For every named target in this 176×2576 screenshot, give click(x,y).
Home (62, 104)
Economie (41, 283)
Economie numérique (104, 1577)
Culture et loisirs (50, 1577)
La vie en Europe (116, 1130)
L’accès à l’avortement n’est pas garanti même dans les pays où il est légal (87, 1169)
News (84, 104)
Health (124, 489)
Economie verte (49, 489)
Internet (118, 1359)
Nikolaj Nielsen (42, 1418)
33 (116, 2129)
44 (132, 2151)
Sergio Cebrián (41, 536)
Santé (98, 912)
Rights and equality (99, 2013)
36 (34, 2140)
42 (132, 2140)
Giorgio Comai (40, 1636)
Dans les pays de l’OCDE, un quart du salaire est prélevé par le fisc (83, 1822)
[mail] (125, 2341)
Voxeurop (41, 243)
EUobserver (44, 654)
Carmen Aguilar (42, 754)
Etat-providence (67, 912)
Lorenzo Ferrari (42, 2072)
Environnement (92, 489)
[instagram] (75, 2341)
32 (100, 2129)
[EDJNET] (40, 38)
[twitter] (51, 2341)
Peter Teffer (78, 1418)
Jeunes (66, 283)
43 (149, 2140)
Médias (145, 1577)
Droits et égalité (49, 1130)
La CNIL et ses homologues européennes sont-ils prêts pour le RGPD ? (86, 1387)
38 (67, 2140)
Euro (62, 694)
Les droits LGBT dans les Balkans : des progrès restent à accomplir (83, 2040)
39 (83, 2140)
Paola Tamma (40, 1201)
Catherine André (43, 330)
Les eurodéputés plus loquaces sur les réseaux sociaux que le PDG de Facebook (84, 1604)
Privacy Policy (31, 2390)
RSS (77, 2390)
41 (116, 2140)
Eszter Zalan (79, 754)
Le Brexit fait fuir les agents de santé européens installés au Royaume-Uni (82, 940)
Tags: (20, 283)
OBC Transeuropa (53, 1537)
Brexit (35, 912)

Your objective >>
All of the data, from the first line to the last, should be written out exactly.

Your solution >>
For every named target in this 176×2576 screenshot, give click(x,y).
Home (62, 104)
Economie (41, 283)
Economie numérique (104, 1577)
Culture et loisirs (50, 1577)
La vie en Europe (116, 1130)
L’accès à l’avortement n’est pas garanti même dans les pays où il est légal (87, 1169)
News (84, 104)
Health (124, 489)
Economie verte (49, 489)
Internet (118, 1359)
Nikolaj Nielsen (42, 1418)
33 (116, 2129)
44 (132, 2151)
Sergio Cebrián (41, 536)
Santé (98, 912)
Rights and equality (99, 2013)
36 (34, 2140)
42 (132, 2140)
Giorgio Comai (40, 1636)
Dans les pays de l’OCDE, un quart du salaire est prélevé par le fisc (83, 1822)
[mail] (125, 2341)
Voxeurop (41, 243)
EUobserver (44, 654)
Carmen Aguilar (42, 754)
Etat-providence (67, 912)
Lorenzo Ferrari (42, 2072)
Environnement (92, 489)
[instagram] (75, 2341)
32 (100, 2129)
[EDJNET] (40, 38)
[twitter] (51, 2341)
Peter Teffer (78, 1418)
Jeunes (66, 283)
43 (149, 2140)
Médias (145, 1577)
Droits et égalité (49, 1130)
La CNIL et ses homologues européennes sont-ils prêts pour le RGPD ? (86, 1387)
38 (67, 2140)
Euro (62, 694)
Les droits LGBT dans les Balkans : des progrès restent à accomplir (83, 2040)
39 (83, 2140)
Paola Tamma (40, 1201)
Catherine André (43, 330)
Les eurodéputés plus loquaces sur les réseaux sociaux que le PDG de Facebook (84, 1604)
Privacy Policy (31, 2390)
RSS (77, 2390)
41 (116, 2140)
Eszter Zalan (79, 754)
Le Brexit fait fuir les agents de santé européens installés au Royaume-Uni (82, 940)
Tags: (20, 283)
OBC Transeuropa (53, 1537)
Brexit (35, 912)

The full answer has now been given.